Friday, February 28, 2014

Pride of the Worker: Lessons from a Month of Flipping Burgers

While I would like to spend some time writing about a few political issues, gloating about the olympic hockey results, or excoriating on the virtues of this or that field of scientific research, I've had this idea knocking around in my head for weeks, and I feel like it's time to give vent to it so that I can carry on about my business - these days, pretending to go to space and building laboratories to Mad Science. As I announced a while back, I'm actually gainfully employed now (though the gainful part of this is arguable, as I've unfortunately accumulated quite a bit of debt in the process of becoming gainfully employed). As it turns out, and true to my own self-justification for accepting the position in the first place, working in the fast-food industry has quite a bit to offer anybody willing to learn.

Before I begin, I have to explain learning, since it seems to be a foreign subject to some. Learning is not the process of being taught, even if being taught makes learning naturally more easy than otherwise. The lessons of fast-food, both those that apply to my stated goal of real-food and life in general for the rest of you, don't come in the training period, at least not with instructions, high-lighters, and a test afterward. If I can shamelessly crib John Green:

"The test will measure whether you are informed, engaged, and productive citizen of the world, and it will take place in schools and bars and hospitals and dorm rooms and in places of worship. You will be tested on first dates, in job interviews, while watching football, and while scrolling through your Twitter feed. The test will judge your ability to think about things other than celebrity marriages, whether you'll be easily persuaded by empty political rhetoric, and whether you'll be able to place your life and your community in a broader context. The test will last your entire life, and it will be comprise of the millions of decisions that, when taken together, will make your life yours. And everything, everything, will be on it."

Okay, so most of you probably know that I am a generally explosive person. If my internet rhetoric wasn't a clear enough hint I can be a little firey, I'm relatively certain that I've actually said as much. And therein lies the first lesson of Fast Food. No matter your level within the company or the faults involved, every problem, every situation is transient. It exists no matter who is responsible for it existing and its resolution is straightforward and out of your hands. Chicken takes X minutes to deep fry correctly. A 4-oz beef patty will take so many seconds to cook, and you can toast a bun only as fast as you can toast a bun. This is not an excuse for actual laziness or inattention and it certainly doesn't remove any fault that may happen to fall upon you - but it is an escape from the stress of being faulted.

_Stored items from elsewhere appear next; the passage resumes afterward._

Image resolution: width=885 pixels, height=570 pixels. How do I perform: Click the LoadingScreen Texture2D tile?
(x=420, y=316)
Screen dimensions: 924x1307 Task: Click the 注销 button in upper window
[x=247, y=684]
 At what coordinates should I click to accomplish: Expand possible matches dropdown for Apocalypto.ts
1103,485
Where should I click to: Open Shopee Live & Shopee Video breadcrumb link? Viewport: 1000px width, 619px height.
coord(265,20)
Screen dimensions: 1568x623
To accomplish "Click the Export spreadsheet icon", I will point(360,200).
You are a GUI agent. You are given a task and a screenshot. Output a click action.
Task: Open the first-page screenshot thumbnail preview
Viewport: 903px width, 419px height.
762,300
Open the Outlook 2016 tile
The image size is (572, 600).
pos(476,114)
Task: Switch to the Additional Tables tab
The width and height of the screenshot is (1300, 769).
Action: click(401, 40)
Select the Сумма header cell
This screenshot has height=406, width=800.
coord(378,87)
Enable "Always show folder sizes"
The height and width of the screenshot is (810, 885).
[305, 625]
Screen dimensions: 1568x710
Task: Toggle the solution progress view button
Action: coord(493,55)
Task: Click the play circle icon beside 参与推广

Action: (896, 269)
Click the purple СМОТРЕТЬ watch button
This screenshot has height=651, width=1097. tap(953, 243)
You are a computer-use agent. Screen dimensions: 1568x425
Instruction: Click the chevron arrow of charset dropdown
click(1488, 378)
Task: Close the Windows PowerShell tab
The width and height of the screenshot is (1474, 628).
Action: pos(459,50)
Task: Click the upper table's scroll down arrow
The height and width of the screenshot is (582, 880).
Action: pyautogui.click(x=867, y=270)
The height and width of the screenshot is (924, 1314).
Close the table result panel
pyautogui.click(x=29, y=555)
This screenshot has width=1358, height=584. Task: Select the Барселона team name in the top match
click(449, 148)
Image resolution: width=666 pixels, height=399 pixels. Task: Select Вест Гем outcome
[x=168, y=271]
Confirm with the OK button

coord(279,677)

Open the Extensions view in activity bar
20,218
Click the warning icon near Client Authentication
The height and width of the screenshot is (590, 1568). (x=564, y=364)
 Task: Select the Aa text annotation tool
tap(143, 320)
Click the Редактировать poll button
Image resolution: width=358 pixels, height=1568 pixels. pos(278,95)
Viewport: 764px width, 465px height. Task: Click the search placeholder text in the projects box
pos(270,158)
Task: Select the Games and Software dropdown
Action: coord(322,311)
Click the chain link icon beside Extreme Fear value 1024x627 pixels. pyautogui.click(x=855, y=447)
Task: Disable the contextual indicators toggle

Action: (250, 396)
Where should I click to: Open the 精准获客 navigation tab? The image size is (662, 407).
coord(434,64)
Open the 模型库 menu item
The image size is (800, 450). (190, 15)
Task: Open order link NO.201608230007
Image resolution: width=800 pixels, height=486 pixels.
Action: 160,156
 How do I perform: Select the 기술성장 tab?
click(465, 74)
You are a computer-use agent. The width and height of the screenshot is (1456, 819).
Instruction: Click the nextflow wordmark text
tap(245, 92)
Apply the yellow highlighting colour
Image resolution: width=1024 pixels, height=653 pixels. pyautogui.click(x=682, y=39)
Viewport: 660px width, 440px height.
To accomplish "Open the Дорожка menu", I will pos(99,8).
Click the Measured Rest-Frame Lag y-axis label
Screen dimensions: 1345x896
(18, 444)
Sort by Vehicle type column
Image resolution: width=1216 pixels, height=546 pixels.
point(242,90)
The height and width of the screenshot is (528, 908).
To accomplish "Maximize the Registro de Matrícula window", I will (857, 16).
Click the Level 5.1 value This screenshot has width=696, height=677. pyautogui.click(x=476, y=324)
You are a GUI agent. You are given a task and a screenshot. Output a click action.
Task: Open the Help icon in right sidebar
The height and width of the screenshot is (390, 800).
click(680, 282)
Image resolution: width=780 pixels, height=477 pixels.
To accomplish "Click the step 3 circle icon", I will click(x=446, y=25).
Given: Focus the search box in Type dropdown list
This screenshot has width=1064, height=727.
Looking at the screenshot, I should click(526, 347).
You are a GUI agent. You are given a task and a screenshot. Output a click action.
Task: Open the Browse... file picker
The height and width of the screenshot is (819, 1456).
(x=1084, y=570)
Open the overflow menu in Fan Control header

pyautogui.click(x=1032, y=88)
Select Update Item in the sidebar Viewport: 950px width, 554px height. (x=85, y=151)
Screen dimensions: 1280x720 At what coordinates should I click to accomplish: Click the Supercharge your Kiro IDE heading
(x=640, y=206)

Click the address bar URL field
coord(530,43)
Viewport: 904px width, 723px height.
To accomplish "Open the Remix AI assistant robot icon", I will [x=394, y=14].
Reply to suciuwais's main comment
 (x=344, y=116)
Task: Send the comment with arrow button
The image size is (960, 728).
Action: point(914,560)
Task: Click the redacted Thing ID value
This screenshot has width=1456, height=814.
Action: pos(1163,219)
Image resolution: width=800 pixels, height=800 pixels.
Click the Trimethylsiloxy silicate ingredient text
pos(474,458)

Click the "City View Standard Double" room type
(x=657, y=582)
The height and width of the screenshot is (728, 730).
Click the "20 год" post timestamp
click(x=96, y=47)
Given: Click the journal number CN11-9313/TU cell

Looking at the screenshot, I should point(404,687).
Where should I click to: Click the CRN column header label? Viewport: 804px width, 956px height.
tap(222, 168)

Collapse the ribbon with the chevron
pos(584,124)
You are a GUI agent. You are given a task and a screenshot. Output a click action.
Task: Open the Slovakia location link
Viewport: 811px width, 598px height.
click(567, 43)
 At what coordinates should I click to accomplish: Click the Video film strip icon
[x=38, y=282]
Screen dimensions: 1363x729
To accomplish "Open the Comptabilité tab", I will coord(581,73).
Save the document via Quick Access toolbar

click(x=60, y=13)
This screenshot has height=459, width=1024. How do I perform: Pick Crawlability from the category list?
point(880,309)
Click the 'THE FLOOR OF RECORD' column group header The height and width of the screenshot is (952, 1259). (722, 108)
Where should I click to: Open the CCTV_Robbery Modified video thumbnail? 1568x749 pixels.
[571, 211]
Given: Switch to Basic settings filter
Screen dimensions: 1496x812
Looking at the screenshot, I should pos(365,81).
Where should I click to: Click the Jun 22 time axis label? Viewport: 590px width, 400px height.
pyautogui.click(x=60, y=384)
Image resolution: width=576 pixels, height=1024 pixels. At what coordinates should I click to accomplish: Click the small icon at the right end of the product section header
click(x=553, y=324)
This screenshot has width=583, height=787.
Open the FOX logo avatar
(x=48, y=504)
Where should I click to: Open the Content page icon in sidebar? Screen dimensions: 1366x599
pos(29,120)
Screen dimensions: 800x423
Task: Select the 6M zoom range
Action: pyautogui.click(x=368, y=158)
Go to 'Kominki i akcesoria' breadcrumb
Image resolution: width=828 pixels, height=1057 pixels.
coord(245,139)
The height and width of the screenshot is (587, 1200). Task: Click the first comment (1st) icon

The X minutes it takes for Product A to cook have long been a particular annoyance of mine when I am waiting for something. In cooking in general, fast-food or otherwise,  proper preparation is essential to serve customers in a timely fashion, and failure to be properly prepared is only compounded by the realization that everyone is waiting on you to finish Product A so that they can make Order 1. Understanding, however, that the delay is simply how that goes, alleviates a great amount of the pressure.

And, related to the same observation, the place you lay the blame in a team setting does not have any impact whatever on fixing the problem at hand, at least not in the immediate term. To keep the Fast Food theme going, if the counter staff suddenly shout back into the kitchen with, "I need an Artery Clogger Y", and your response is "No you don't, I made everything you rang in!", that doesn't change the fact that counter needs whatever they asked for. They may have dropped it, you may have missed it, it might have been given to the wrong customer or labelled improperly or whatever. The time you take to argue about why they don't have whatever they have is a waste of energy and good attitude, not to mention time, since you probably won't be making what you're missing while you're arguing about whose fault it is. Counter genuinely needs whatever they just asked you for. Send it up there. If a customer calls back and says "Hey, my asperagus was undercooked" and you're responsible for cooking the asperagus, the correct response isn't to puff out your chest and state that your asperagus is perfect and anyone who wants it more thoroughly cooked must be mental. The correct response is to overcook the damn asperagus and feel silently, silently mind you, responsible for knowing how to enjoy the vegetable properly.

No amount of prior preparation can make up for communication in the kitchen - if you find yourself in a position of preparation for another person's position, no matter how on point you think they are, encourage them to keep you posted on how much of what they have. Since you probably can't hold a dozen or more items in your head all at once, and prepare them all, and keep an eye on every order that comes in to mentally subtract from the amount you have prepared already, encourage them to tell you when they are out of chateaubriand or frisee lettuce or tennis balls or whatever. And likewise, if you are in a position where you have a prep cook, call your levels.

Please and Thank You are the equivalent of fuel additives - you get no extra speed or responsiveness from your team compared to shouting, but it runs that much the cleaner.

Similarly, nobody can multitask... unless you're playing with timers. The timer is a friend of yours and you should entertain the idea of using it. I've gone from being able to do one thing at a time to (functionally) being able to do about as many as I have timers for, just by overlapping the tasks. That'll be a keeper when I open the restaurant, though I'll have to make them something less annoying - I'm thinking open kitchen.